LineReader stops reading when it hits a character like "É" or "ñ"
Opened this issue · 11 comments
So you have a textfile such as:
diner
restaurant
lunch-spot
greasy spoon
café // "é" character
coffee shop
cafeteria
LineReader stops reading when it hits the "café" line above. Never gets to "coffee shop".
Maybe the file is not encoded using UTF-8? I use NSUTF8StringEncoding
in the FileReader. See (NSString*)readLine
in line 72. Maybe you can find a way to discover the encoding type of the file before you start reading its content. You are welcome to fork the project.
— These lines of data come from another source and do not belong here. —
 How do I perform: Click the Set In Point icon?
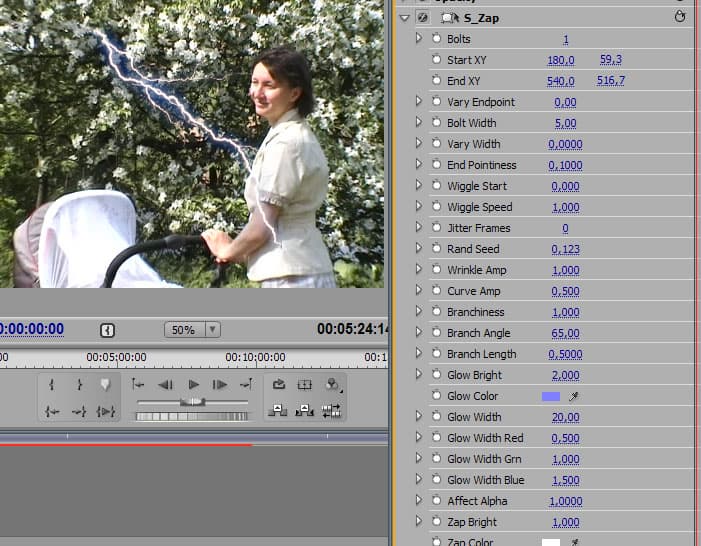tap(52, 385)
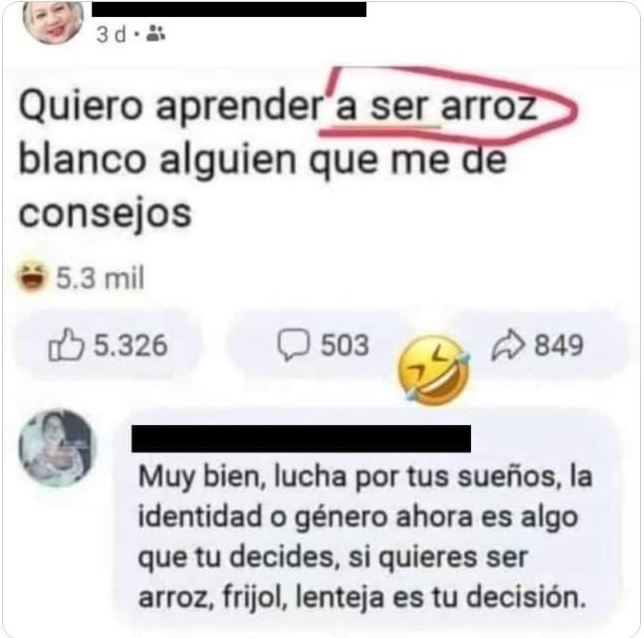644x638 pixels.
Task: Click the share arrow icon
Action: (x=508, y=344)
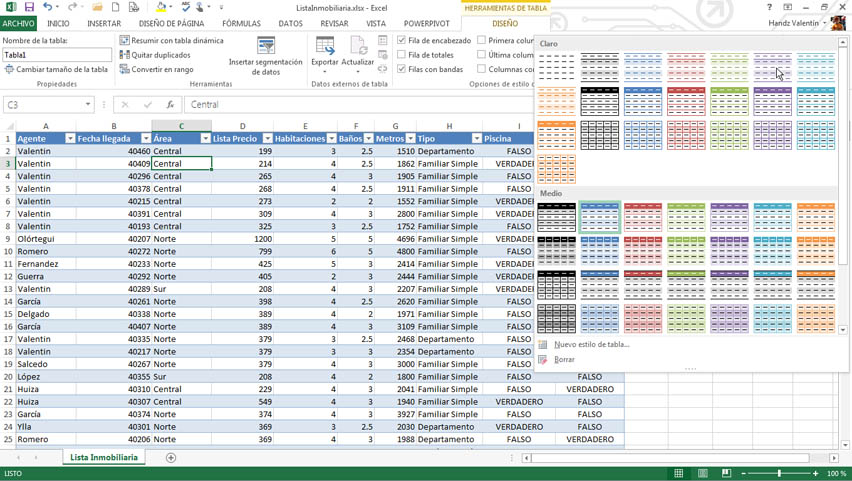Enable the Fila de totales checkbox

pyautogui.click(x=402, y=55)
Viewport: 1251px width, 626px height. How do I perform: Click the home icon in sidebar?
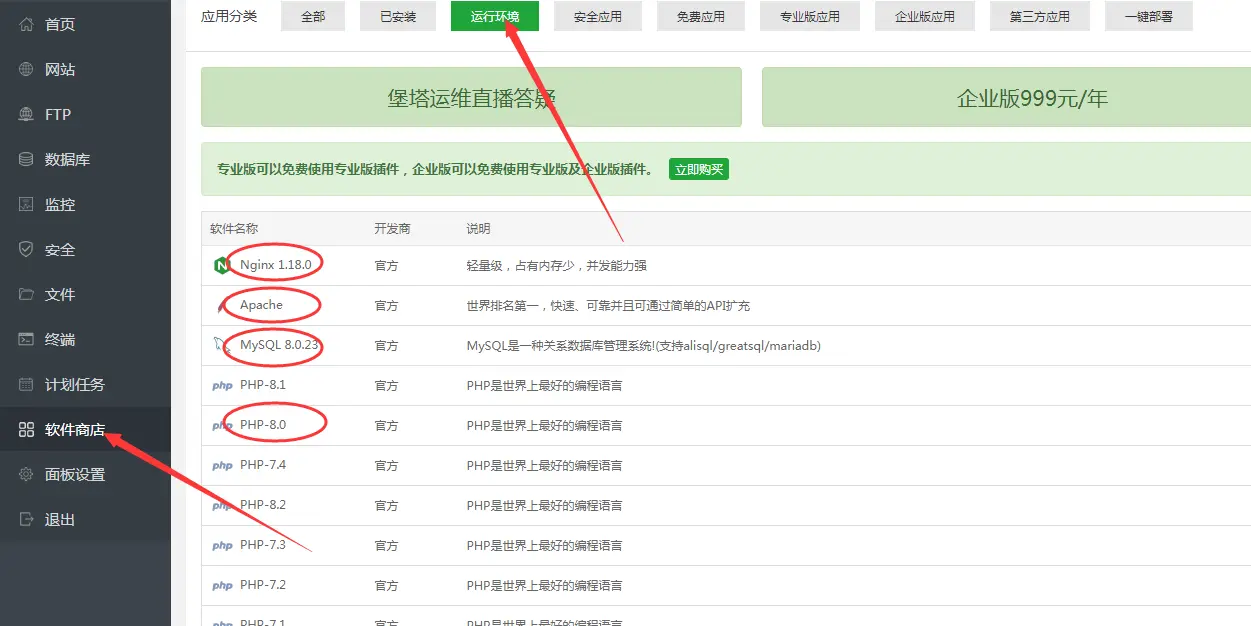tap(27, 24)
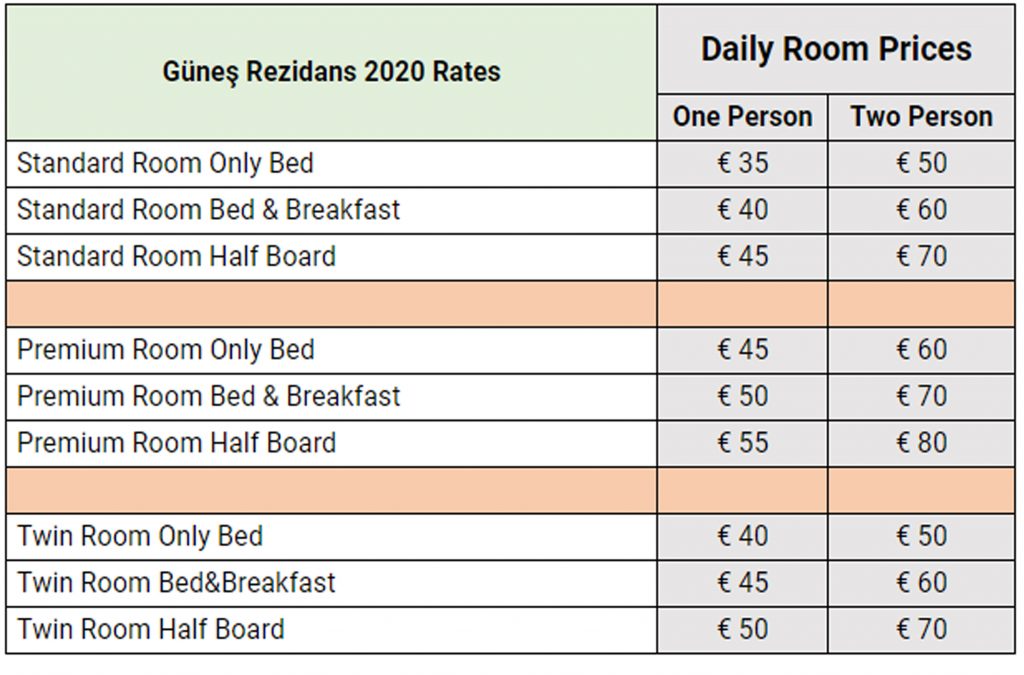Click the € 55 Premium Half Board price

pos(743,443)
Hi, i still have this problems
Have you verified which character encoding is used by the file you are trying to read?
Hi, it's Unicode (UTF-8)
Could you can upload a zipped sample somewhere? Then I will find the time to take a look at it in a few days.
I think you can create new document with some character like í, é, ñ ..... Or i will update some sample data
I think you should really upload an example file somewhere. I can write an ñ
both into an ASCII or UTF-8 encoded file.
You can also find out yourself about the character encoding used in the file with an editor. If you are using Windows I recommend Notepad++. On MacOSX or Linux run the following command in a shell: $ file filename
.
This is file's info: Non-ISO extended-ASCII English text, with very long lines, with CRLF line terminators.
This is the file: http://www.mediafire.com/?1cwr4if28w504md
It have "î" character
Agreed. As I suspected the file is not encoded as UTF-8.
I converted the file to UTF-8 using Notepad++ (options are visible in the menu) so you can try again with this file.
Maybe we must automatically convert all file to UTF-8 before start reading its content
I suggest that you look for a way to recognize the character encoding in front. Feel free to add it to the LineReader.